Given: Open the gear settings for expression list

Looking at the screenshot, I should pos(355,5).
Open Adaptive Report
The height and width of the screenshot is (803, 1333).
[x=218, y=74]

• [Task directions]: Give back the listing above exactly as written.

• [Answer space]:
Given: Open the gear settings for expression list

Looking at the screenshot, I should pos(355,5).
Open Adaptive Report
The height and width of the screenshot is (803, 1333).
[x=218, y=74]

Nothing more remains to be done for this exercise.